» 练习题目:
把下方从含有“网站首页 (84, 128)”的那一行起、到末尾为止的各行（两端都包括在内）写成一个 JSON 字符串列表，每行对应一个字符串，空行略去。

» 所给材料:
====

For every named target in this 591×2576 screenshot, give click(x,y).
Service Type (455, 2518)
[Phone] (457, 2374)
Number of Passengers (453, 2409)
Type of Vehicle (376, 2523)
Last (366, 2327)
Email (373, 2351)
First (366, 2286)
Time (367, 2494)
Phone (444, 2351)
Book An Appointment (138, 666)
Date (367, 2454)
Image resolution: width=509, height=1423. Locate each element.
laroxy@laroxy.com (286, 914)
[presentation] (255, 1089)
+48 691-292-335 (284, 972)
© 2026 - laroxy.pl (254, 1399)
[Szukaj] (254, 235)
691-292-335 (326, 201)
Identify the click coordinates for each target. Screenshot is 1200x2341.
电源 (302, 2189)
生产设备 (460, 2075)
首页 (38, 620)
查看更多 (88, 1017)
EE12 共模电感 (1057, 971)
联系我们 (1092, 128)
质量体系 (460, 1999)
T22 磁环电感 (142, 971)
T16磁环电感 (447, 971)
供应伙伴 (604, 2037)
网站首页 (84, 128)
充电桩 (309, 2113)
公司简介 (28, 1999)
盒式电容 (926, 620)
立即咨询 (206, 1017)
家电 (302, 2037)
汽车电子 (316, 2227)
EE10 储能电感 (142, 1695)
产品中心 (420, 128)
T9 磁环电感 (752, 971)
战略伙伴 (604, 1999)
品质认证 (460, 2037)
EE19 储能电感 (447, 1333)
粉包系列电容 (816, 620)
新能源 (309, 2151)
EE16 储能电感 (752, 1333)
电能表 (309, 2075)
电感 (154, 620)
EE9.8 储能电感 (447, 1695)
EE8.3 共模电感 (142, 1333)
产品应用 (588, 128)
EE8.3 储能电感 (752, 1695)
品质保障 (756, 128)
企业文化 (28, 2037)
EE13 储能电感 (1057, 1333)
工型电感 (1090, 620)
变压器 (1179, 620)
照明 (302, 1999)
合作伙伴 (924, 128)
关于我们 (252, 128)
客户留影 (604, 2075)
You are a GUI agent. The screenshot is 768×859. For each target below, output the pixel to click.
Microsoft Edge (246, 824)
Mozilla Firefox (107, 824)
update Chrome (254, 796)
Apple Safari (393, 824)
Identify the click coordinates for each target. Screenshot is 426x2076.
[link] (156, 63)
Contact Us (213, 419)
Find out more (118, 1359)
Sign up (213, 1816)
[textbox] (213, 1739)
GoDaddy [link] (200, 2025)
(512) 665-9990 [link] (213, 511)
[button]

====

» 参考解答:
[
  "网站首页 (84, 128)",
  "充电桩 (309, 2113)",
  "公司简介 (28, 1999)",
  "盒式电容 (926, 620)",
  "立即咨询 (206, 1017)",
  "家电 (302, 2037)",
  "汽车电子 (316, 2227)",
  "EE10 储能电感 (142, 1695)",
  "产品中心 (420, 128)",
  "T9 磁环电感 (752, 971)",
  "战略伙伴 (604, 1999)",
  "品质认证 (460, 2037)",
  "EE19 储能电感 (447, 1333)",
  "粉包系列电容 (816, 620)",
  "新能源 (309, 2151)",
  "EE16 储能电感 (752, 1333)",
  "电能表 (309, 2075)",
  "电感 (154, 620)",
  "EE9.8 储能电感 (447, 1695)",
  "EE8.3 共模电感 (142, 1333)",
  "产品应用 (588, 128)",
  "EE8.3 储能电感 (752, 1695)",
  "品质保障 (756, 128)",
  "企业文化 (28, 2037)",
  "EE13 储能电感 (1057, 1333)",
  "工型电感 (1090, 620)",
  "变压器 (1179, 620)",
  "照明 (302, 1999)",
  "合作伙伴 (924, 128)",
  "关于我们 (252, 128)",
  "客户留影 (604, 2075)",
  "You are a GUI agent. The screenshot is 768×859. For each target below, output the pixel to click.",
  "Microsoft Edge (246, 824)",
  "Mozilla Firefox (107, 824)",
  "update Chrome (254, 796)",
  "Apple Safari (393, 824)",
  "Identify the click coordinates for each target. Screenshot is 426x2076.",
  "[link] (156, 63)",
  "Contact Us (213, 419)",
  "Find out more (118, 1359)",
  "Sign up (213, 1816)",
  "[textbox] (213, 1739)",
  "GoDaddy [link] (200, 2025)",
  "(512) 665-9990 [link] (213, 511)",
  "[button]"
]